Wyprostowałem swoją sylwetkę i naprężyłem ciało. Schowałem strzałę z powrotem do sakiewki.
- Poddajesz się? - zapytał wilczy chłopak.
Nie odezwałem się. Zacząłem zwinnie schodzić stopniowo na najniższą
gałąź. Na niej ukucnąłem i przyjrzałem się postaciom. Cały czas miałem
zamknięte usta.
- Odebrało ci mowę? Umiesz w ogóle mówić? - zapytał znów.
Na wszelki wypadek sięgnąłem po krótkie ostrze przypięte obok paska.
- Oddaj kota - powiedziałem po chwili.
Chłopak prychnął. Za nic nie chciał puścić Shize. Wpuściłem kolejną
strzałę, która znów nie trafiła. Jednakże usłyszałem czyjś głos.
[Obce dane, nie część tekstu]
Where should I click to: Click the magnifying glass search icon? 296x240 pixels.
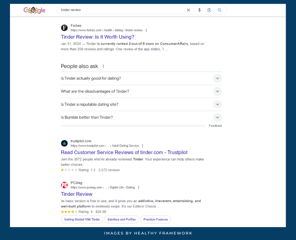coord(219,10)
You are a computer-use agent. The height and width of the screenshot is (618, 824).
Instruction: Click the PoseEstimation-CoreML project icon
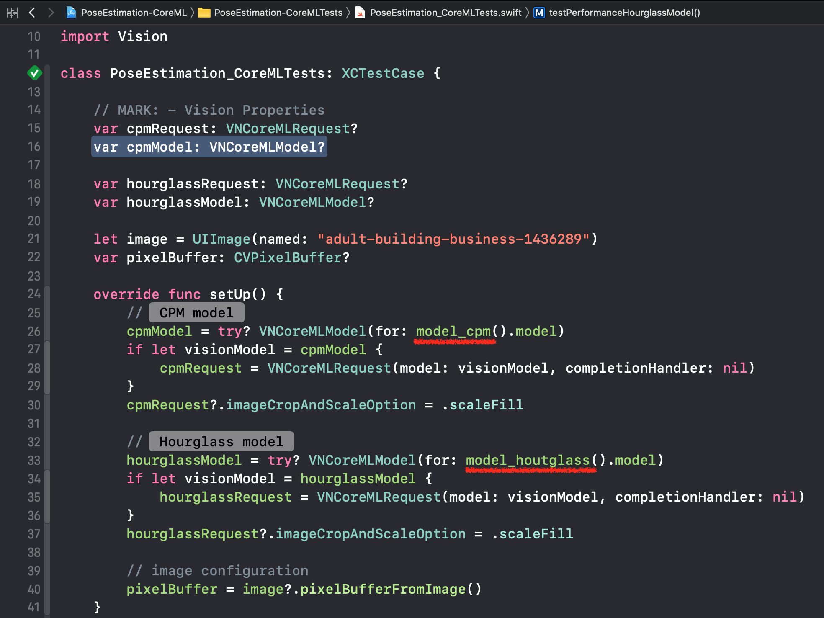[x=71, y=13]
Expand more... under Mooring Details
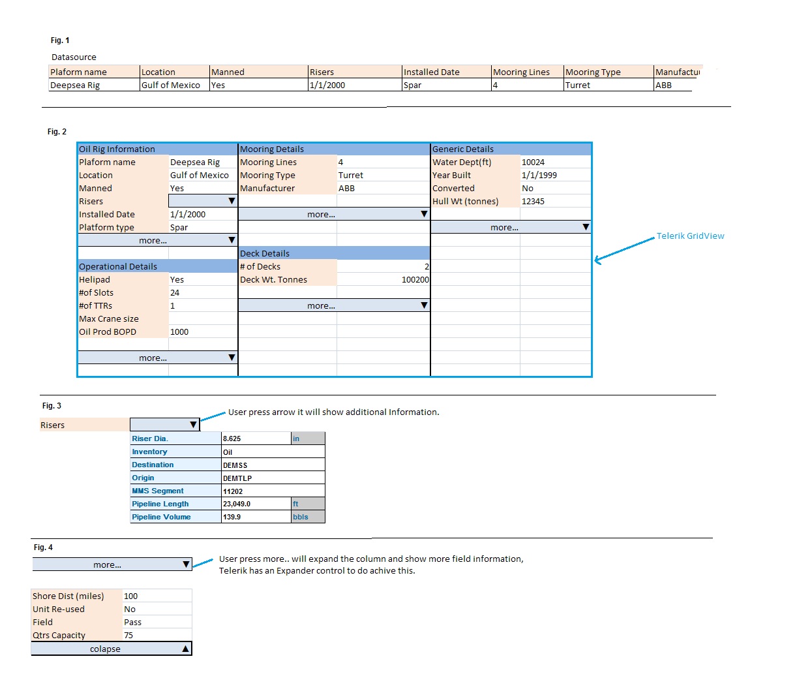The height and width of the screenshot is (678, 797). click(334, 214)
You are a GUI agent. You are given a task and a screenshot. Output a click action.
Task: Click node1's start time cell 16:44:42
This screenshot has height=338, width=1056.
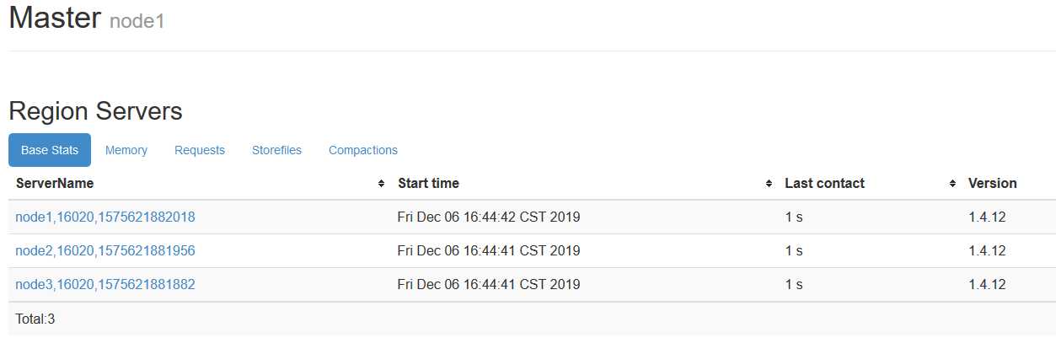(x=489, y=217)
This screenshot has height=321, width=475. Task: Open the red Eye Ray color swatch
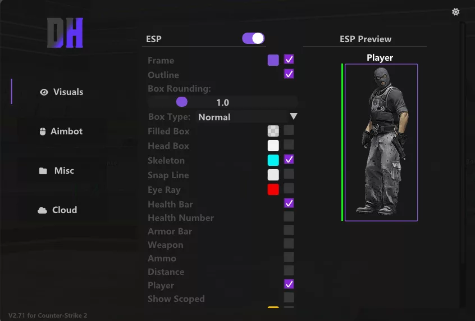[273, 189]
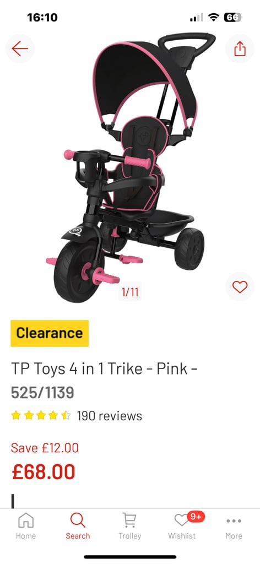Open the Trolley cart icon
Viewport: 260px width, 564px height.
(x=130, y=525)
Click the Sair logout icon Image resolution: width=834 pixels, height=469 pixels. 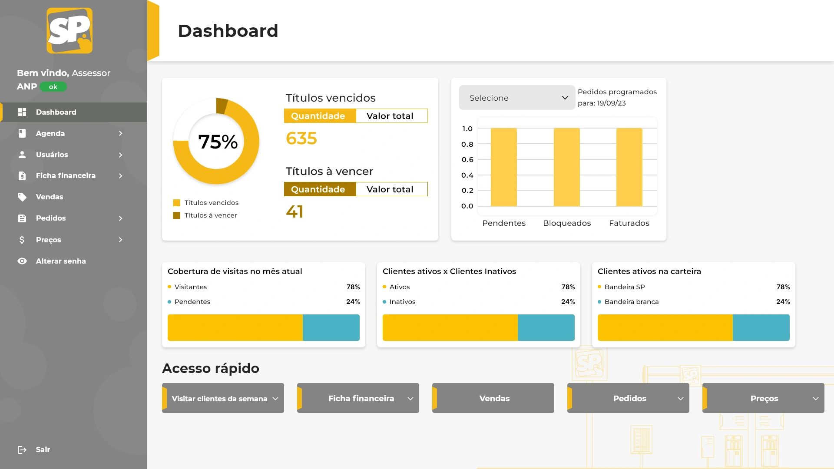click(x=22, y=449)
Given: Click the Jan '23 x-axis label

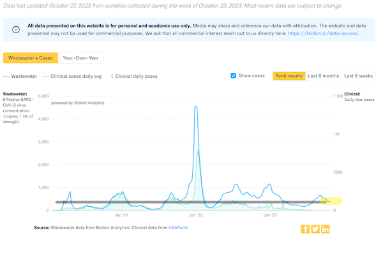Looking at the screenshot, I should (271, 216).
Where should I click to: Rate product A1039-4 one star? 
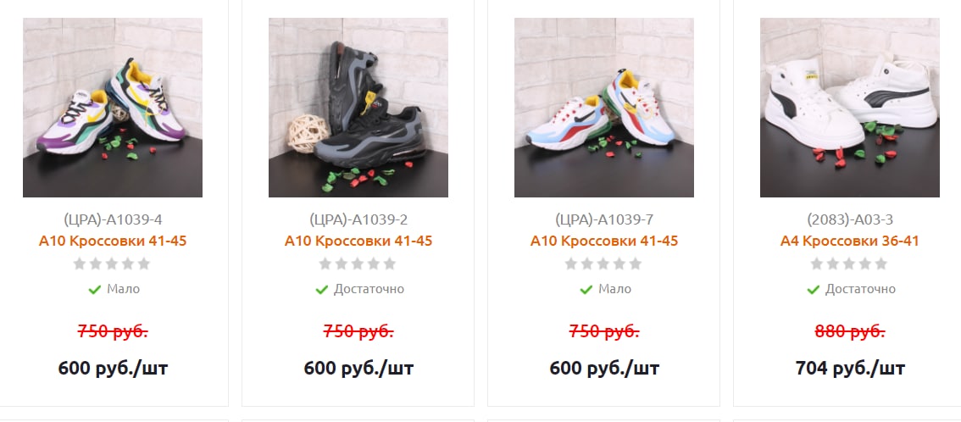tap(80, 264)
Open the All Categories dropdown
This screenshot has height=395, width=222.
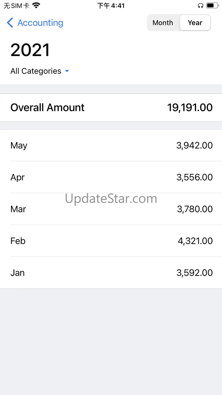point(36,71)
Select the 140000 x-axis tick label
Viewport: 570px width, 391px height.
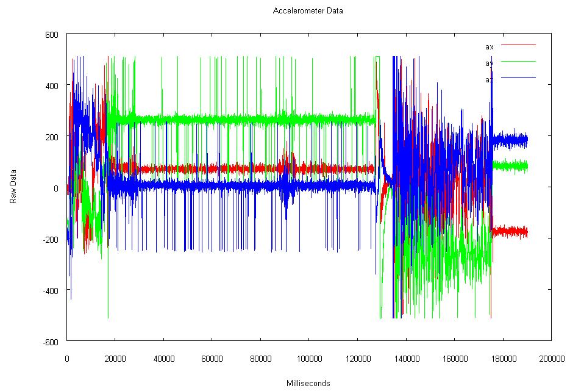coord(405,359)
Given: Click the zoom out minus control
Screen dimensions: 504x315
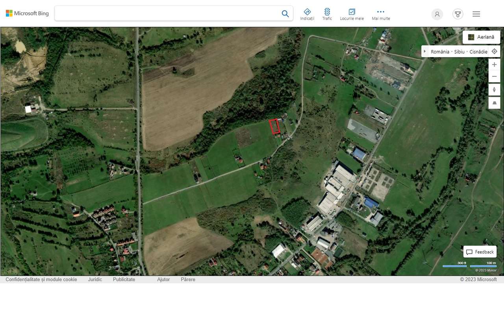Looking at the screenshot, I should (x=494, y=76).
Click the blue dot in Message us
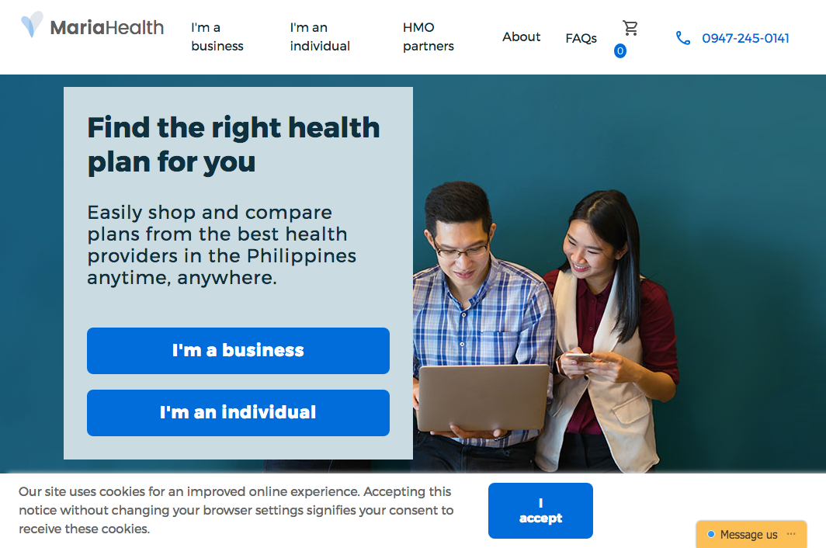Image resolution: width=826 pixels, height=548 pixels. pyautogui.click(x=710, y=534)
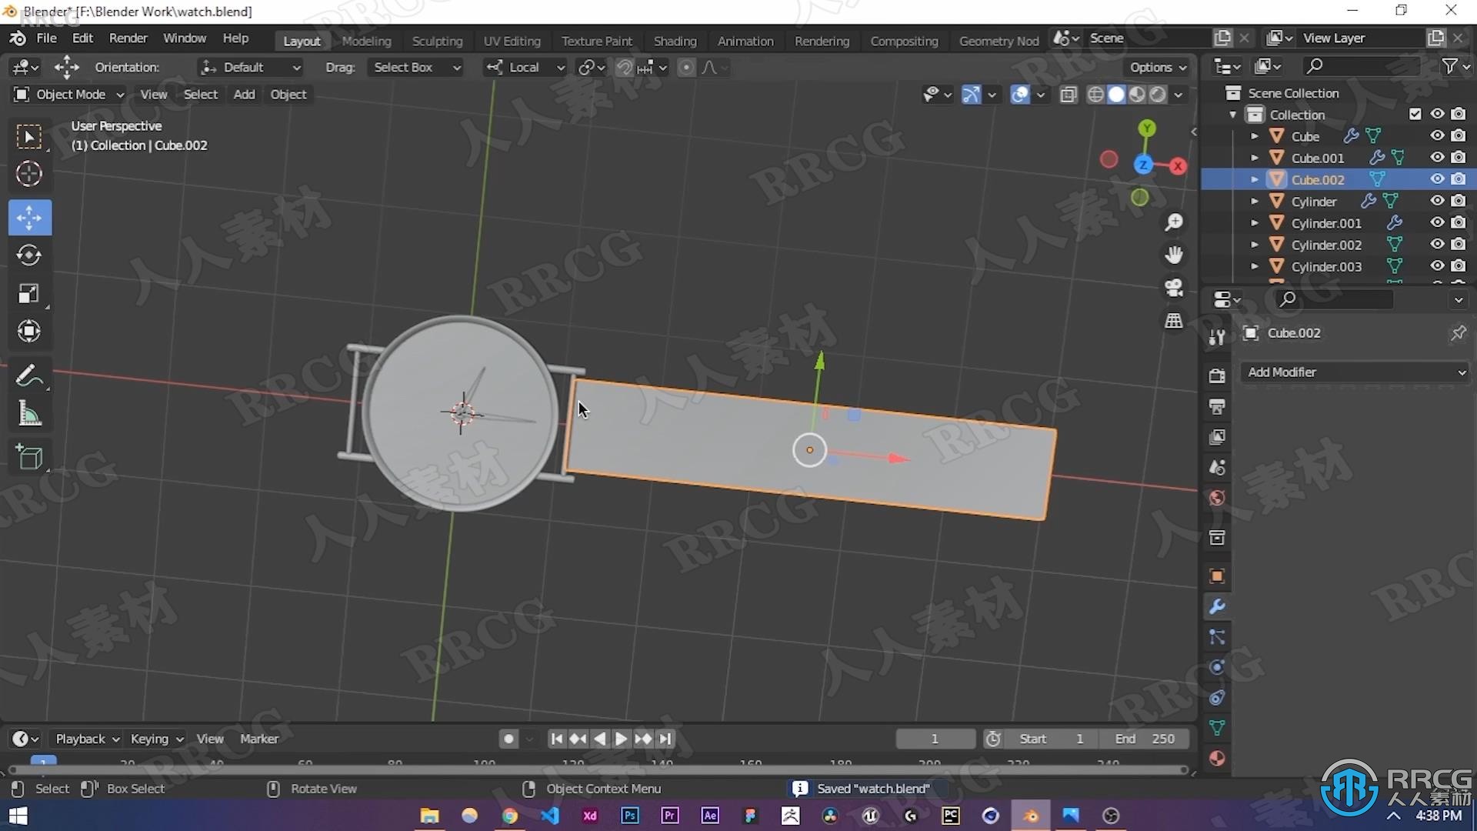Hide Cylinder.003 using eye icon
Screen dimensions: 1477x831
tap(1438, 265)
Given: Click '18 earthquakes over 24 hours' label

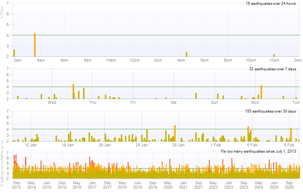Looking at the screenshot, I should coord(271,4).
Osoba
obserwowała nas przez jakiś czas, ale chcieliśmy dokończyć nasze sprawy.
Chłopak puścił kota i pobiegł w stronę, gdzie dziwna postać zostawiła
swoje ślady. Ruszyłem za nimi, a Shize wskoczył mi na lewy bark. Postać
za którą biegłem wydawała mi się strasznie dziwna. W końcu spotkaliśmy
śpiącą postać. Była to kobieta. Bardzo podobna do mnie, ale... jednak
jej wygląd bardziej przypominał bitewne barwy. Na pewno nie miała w
sobie coś z takiego normalnego kota.